La verdad es que cuando uno está metido en la vorágine que envuelve el ingreso en un Hospital no llega a darse cuenta del todo de lo que pasa. Recuerdo que les dijeron que hasta el día siguiente no podrían verme. Mis padres se tuvieron que ir porque los peques dormían en su casa. Con mi costilla hicieron la vista gorda y le dejaron entrar un par de veces por la noche en el REA (Servicio de UCI para los ingresos de urgencias) al ver que se había quedado en el pasillo toda la noche. Entró heladito a contarme cosas de nuestro “bizcochete”. Todo iba bien. (Eso es lo que me contaba)

No pude dormir, mis compañeros se quejaban y yo estaba atenta a todos los cables y monitores. Las enfermeras dejaban las luces encendidas. Al día siguiente me subieron a planta, habitación 640. Que alegría ya quedaba menos para disfrutar de mi bizcochete que seguía en neonatos y según me decían, estable. Hoy empezaba a moverme un poquito. Si me dejaban, mañana subiría a ver a mi bombón, por fin podría abrazarle, besarle…

Familia, amigos, flores… pero las horas pasaban lentas…. YA!!!! amaneció despacio pero inundó de luz y esperanza la habitación, silla de ruedas y al piso superior!!!

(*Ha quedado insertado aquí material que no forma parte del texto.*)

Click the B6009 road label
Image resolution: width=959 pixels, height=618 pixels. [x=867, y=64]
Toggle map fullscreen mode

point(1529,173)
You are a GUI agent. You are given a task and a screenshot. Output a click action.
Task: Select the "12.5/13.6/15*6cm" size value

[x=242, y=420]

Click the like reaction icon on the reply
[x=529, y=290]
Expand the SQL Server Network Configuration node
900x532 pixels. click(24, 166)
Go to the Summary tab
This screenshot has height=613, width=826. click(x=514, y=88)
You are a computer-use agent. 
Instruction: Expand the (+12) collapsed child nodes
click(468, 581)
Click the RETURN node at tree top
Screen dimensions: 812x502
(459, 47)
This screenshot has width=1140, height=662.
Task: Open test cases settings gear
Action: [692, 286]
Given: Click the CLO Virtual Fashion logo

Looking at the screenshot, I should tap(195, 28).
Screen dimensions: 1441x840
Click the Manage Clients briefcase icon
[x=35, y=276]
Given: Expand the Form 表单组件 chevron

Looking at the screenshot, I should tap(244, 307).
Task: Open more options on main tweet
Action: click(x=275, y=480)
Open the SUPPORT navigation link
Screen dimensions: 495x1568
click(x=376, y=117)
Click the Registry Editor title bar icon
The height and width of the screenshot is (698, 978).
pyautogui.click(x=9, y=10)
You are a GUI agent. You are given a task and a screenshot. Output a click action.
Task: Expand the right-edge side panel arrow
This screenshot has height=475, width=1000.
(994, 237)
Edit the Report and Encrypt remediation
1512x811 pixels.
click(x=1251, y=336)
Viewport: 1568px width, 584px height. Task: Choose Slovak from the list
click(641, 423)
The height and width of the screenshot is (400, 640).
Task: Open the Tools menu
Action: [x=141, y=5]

No pude entrar, la cabeza parecía que me iba a estallar y los médicos de neonatos me enviaron de vuelta a la habitación. Vaya, otra cosita, el anestesista, como no, un chico en prácticas también, me había pinchado mal, con lo que tenía una fuga de líquido cefalorraquídeo y debía permanecer en reposo un par de días. Mientras, el dolor abdominal era cada vez mayor y el volumen de mi barriga no disminuía. Decidieron volverme a bajar a REA, esta vez dos noches.